• EXERCISE REQUIREMENTS
Nothing but an exact repeat of the data, with pictures removed, belongs in the answer.

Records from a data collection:
************

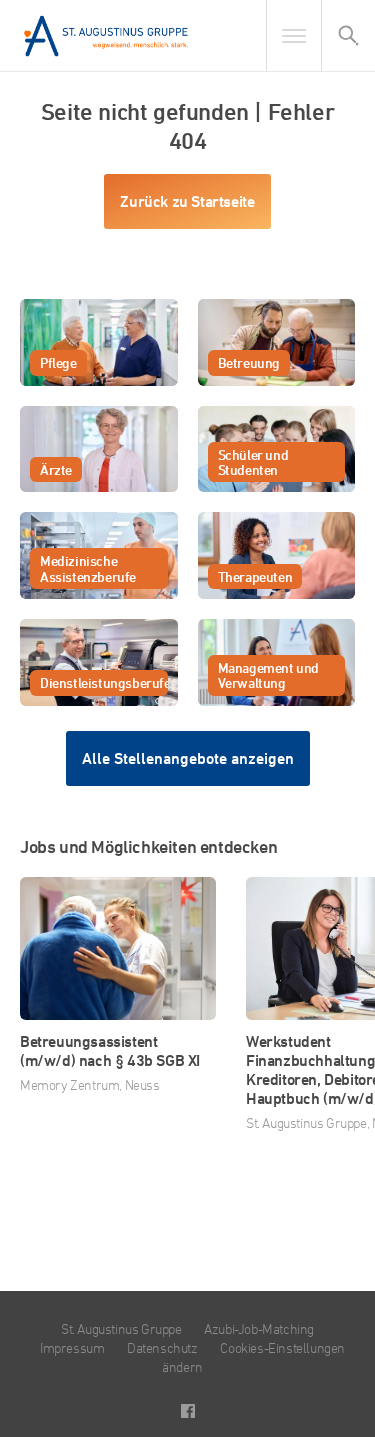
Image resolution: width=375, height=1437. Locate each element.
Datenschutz (162, 1347)
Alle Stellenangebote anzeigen (188, 758)
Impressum (72, 1347)
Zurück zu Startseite (187, 201)
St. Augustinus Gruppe (121, 1328)
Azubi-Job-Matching (259, 1328)
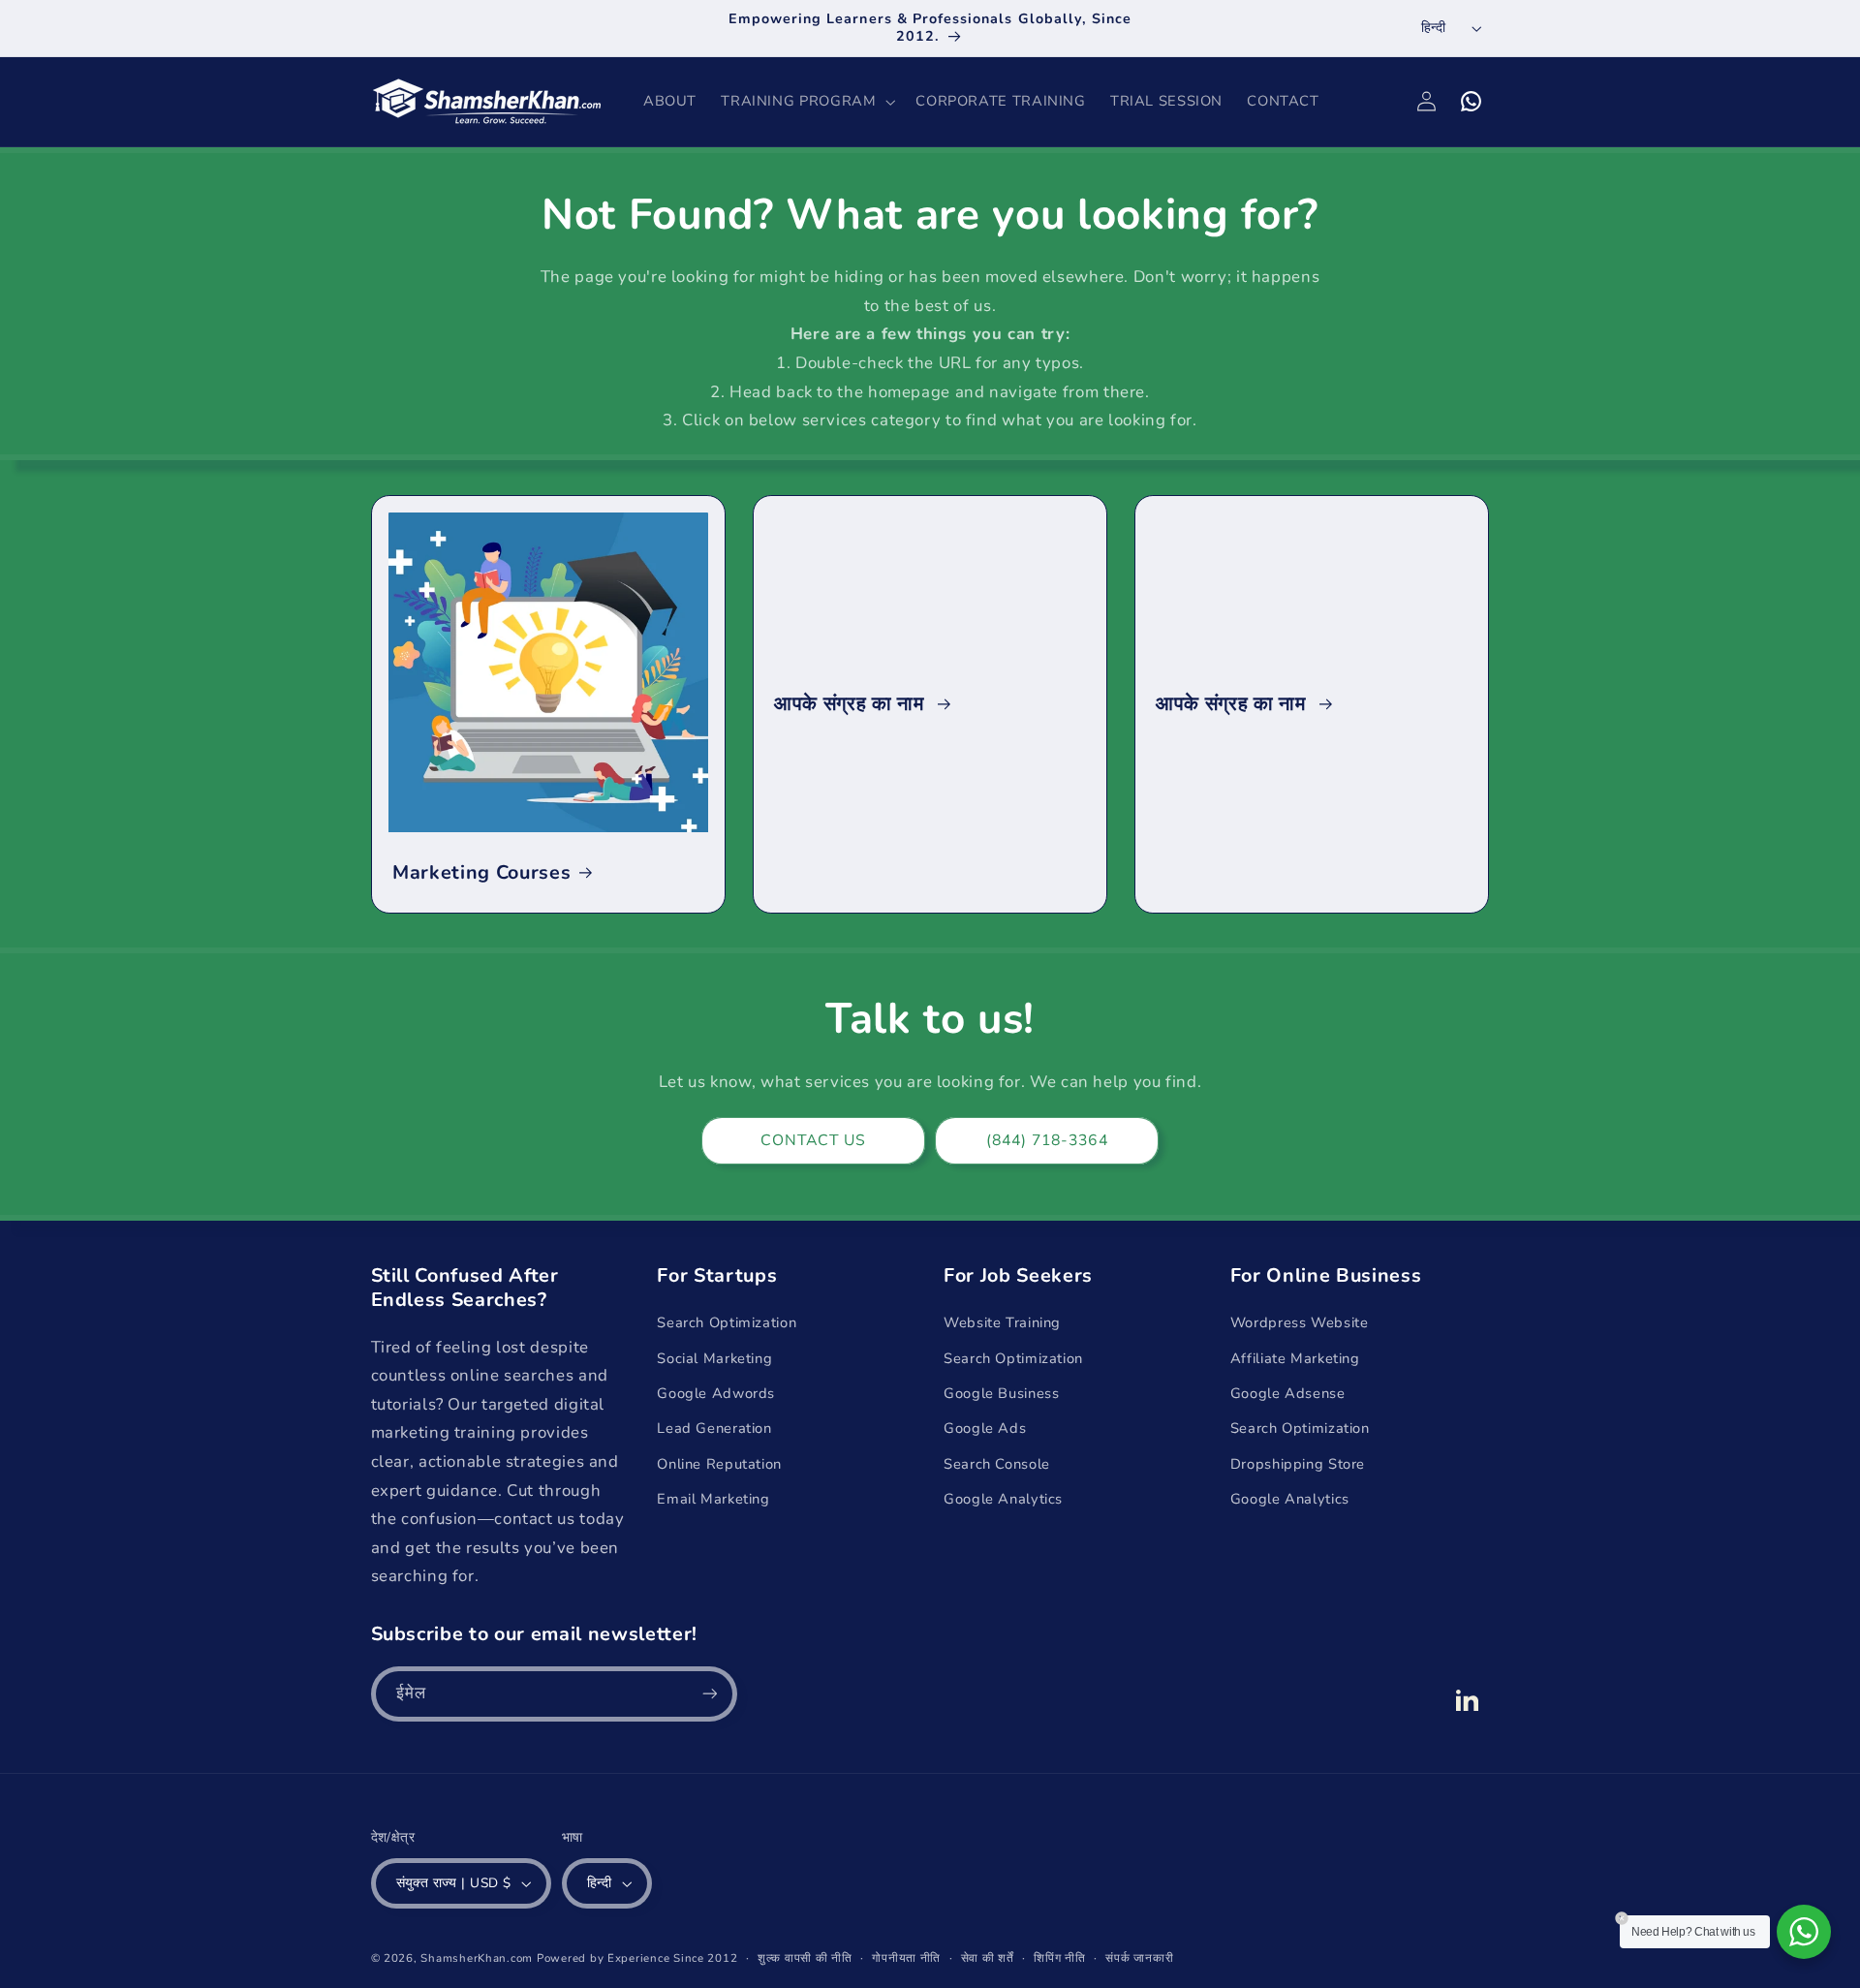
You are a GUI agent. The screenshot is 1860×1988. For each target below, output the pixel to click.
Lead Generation (714, 1428)
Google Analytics (1003, 1498)
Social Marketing (714, 1358)
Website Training (1002, 1322)
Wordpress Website (1299, 1322)
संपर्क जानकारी (1139, 1958)
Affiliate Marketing (1295, 1358)
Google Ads (985, 1428)
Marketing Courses (481, 872)
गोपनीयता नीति (906, 1958)
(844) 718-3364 (1047, 1140)
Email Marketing (713, 1498)
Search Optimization (726, 1322)
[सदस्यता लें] (709, 1694)
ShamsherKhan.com (476, 1958)
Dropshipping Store (1297, 1464)
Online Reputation (719, 1464)
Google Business (1001, 1393)
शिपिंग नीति (1059, 1958)
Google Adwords (716, 1393)
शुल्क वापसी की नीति (805, 1958)
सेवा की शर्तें (987, 1958)
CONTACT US (813, 1140)
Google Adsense (1288, 1393)
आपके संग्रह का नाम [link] (851, 704)
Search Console (997, 1464)
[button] (806, 101)
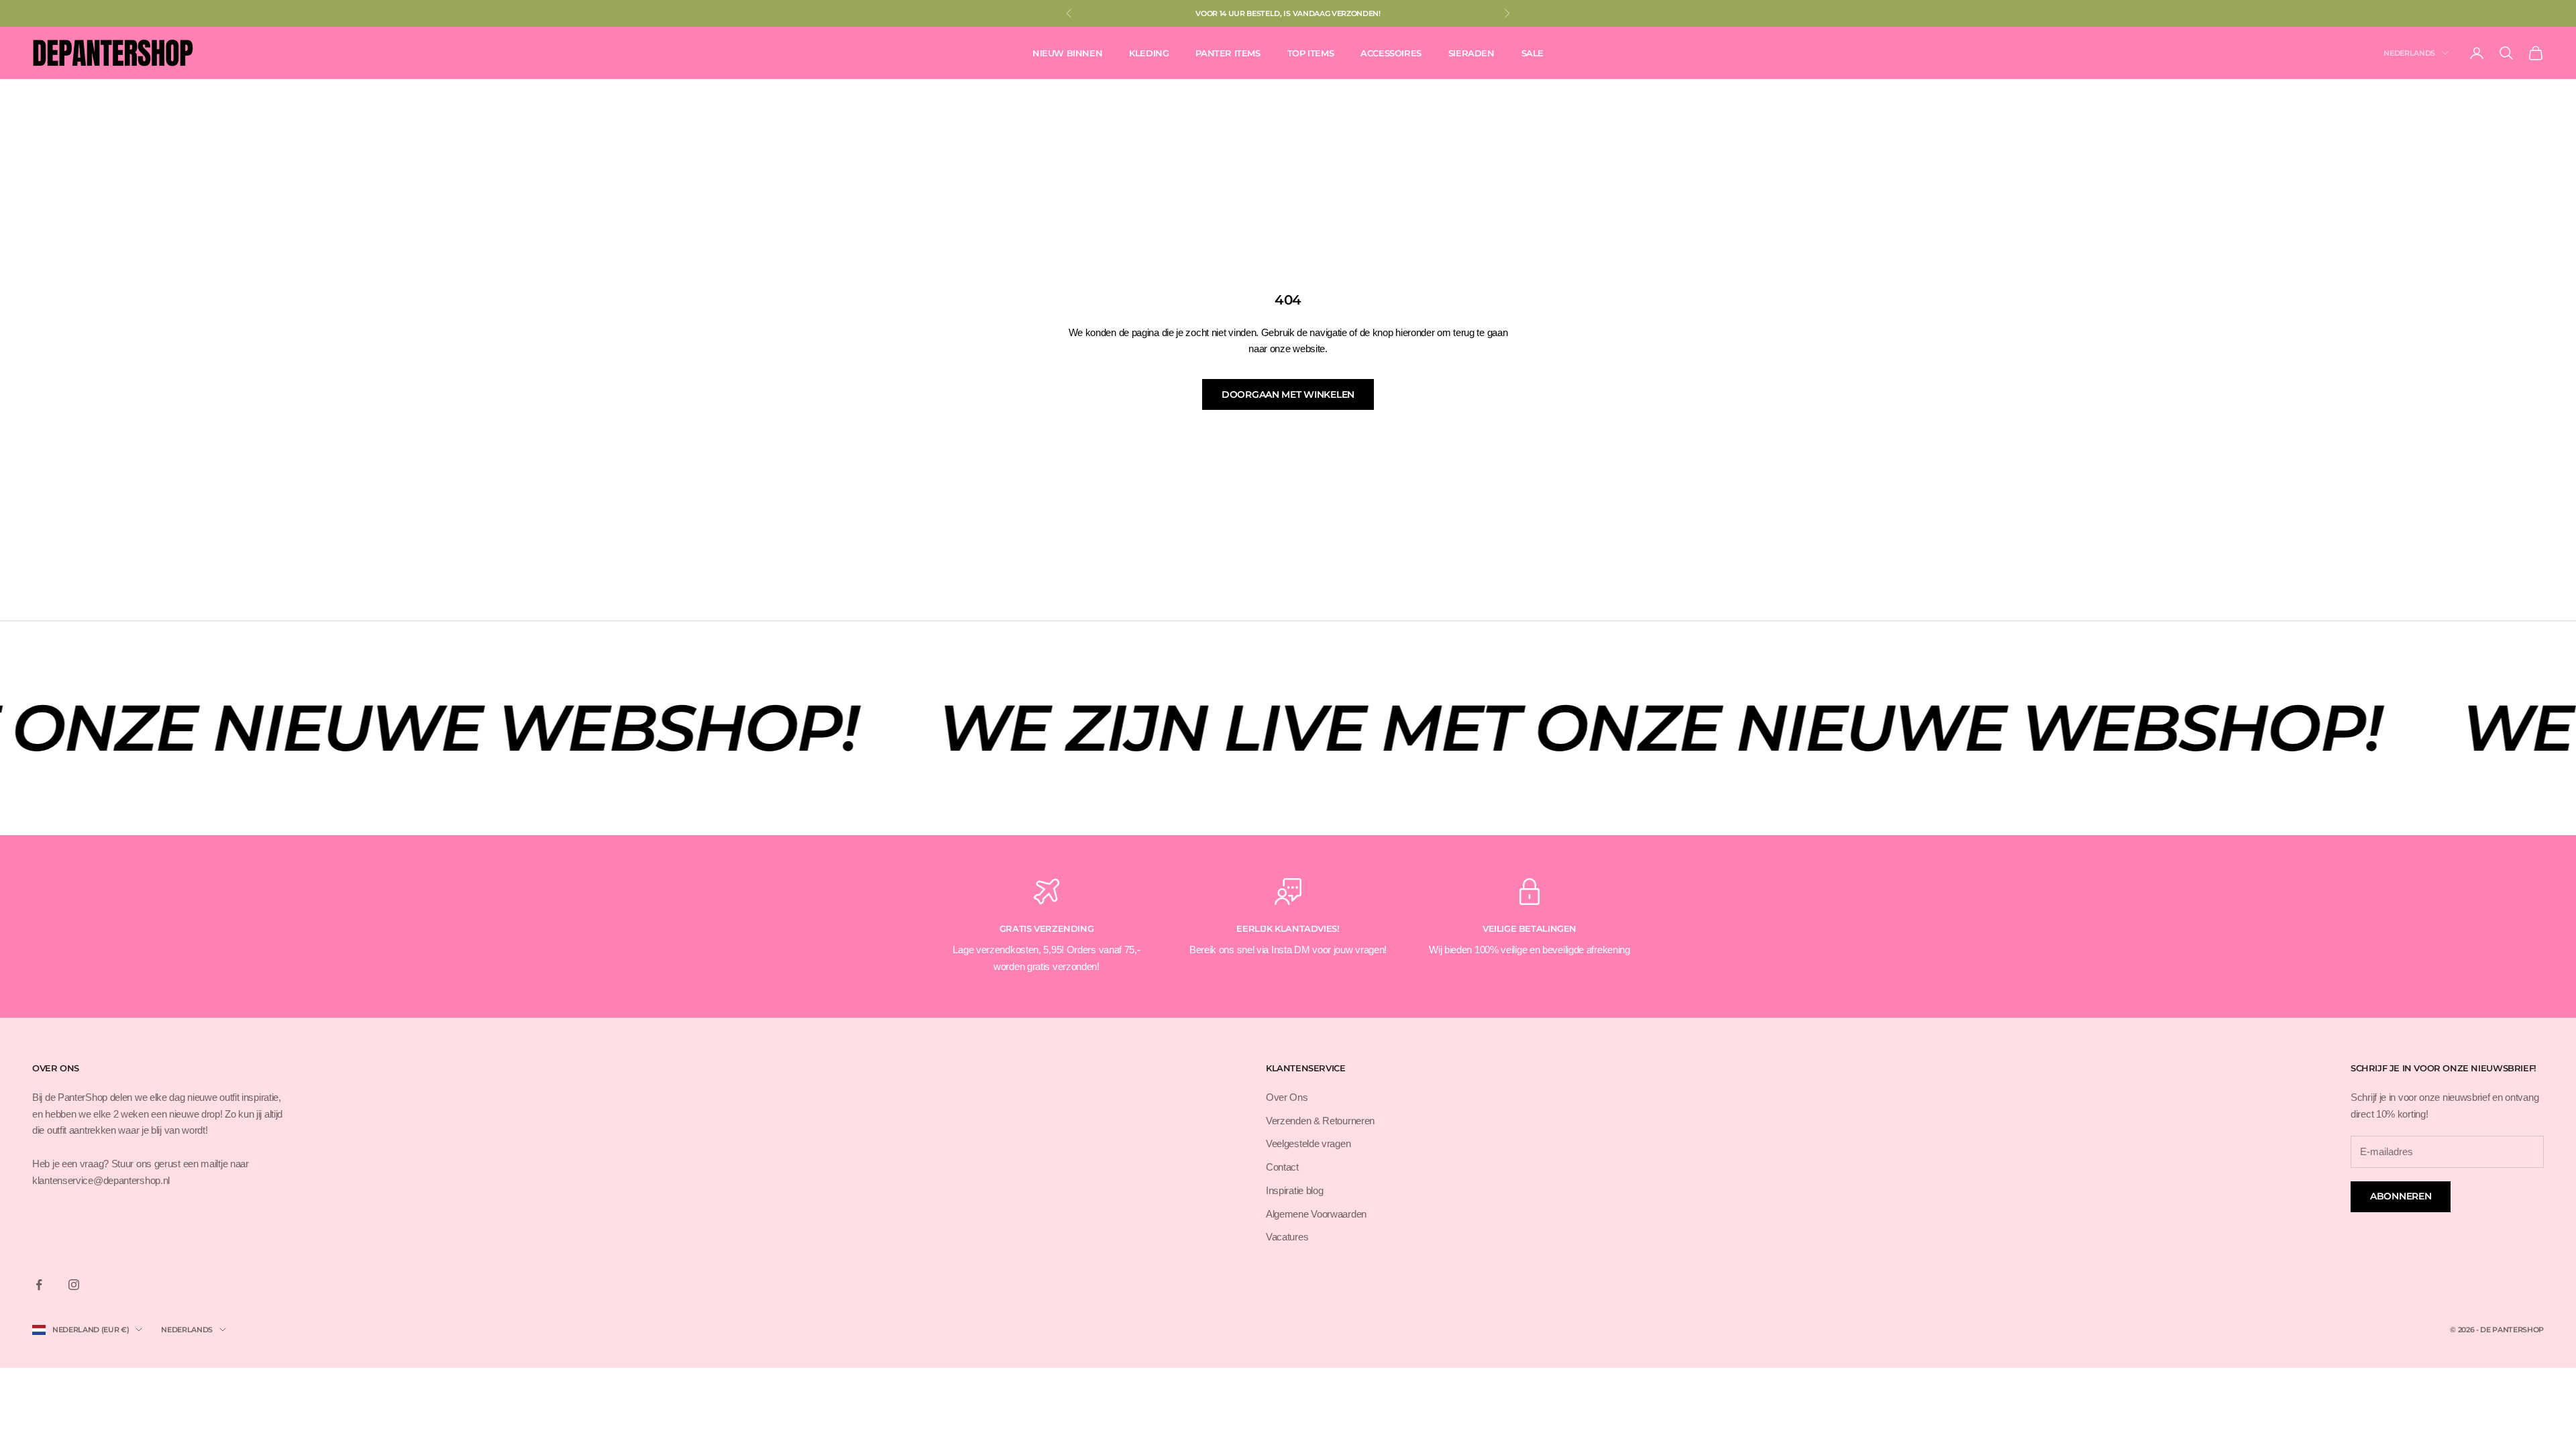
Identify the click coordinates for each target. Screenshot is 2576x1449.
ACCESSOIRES (1390, 53)
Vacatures (1287, 1236)
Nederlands (2409, 53)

************

• SOLUTION FOR THIS PROBLEM
Image resolution: width=375, height=1437. Locate each element.
Datenschutz (162, 1347)
Alle Stellenangebote anzeigen (188, 758)
Impressum (72, 1347)
Zurück zu Startseite (187, 201)
St. Augustinus Gruppe (121, 1328)
Azubi-Job-Matching (259, 1328)
You are a GUI agent. The screenshot is 1860×1988. For each target below, output the pixel to click.
Lead Generation (714, 1428)
Google Analytics (1003, 1498)
Social Marketing (714, 1358)
Website Training (1002, 1322)
Wordpress Website (1299, 1322)
संपर्क जानकारी (1139, 1958)
Affiliate Marketing (1295, 1358)
Google Ads (985, 1428)
Marketing Courses (481, 872)
गोपनीयता नीति (906, 1958)
(844) 718-3364 (1047, 1140)
Email Marketing (713, 1498)
Search Optimization (726, 1322)
[सदस्यता लें] (709, 1694)
ShamsherKhan.com (476, 1958)
Dropshipping Store (1297, 1464)
Online Reputation (719, 1464)
Google Business (1001, 1393)
शिपिंग नीति (1059, 1958)
Google Adwords (716, 1393)
शुल्क वापसी की नीति (805, 1958)
सेवा की शर्तें (987, 1958)
CONTACT US (813, 1140)
Google Adsense (1288, 1393)
आपके संग्रह का नाम [link] (851, 704)
Search Console (997, 1464)
[button] (806, 101)
Identify the click coordinates for each target. Screenshot is 2576x1449.
ACCESSOIRES (1390, 53)
Vacatures (1287, 1236)
Nederlands (2409, 53)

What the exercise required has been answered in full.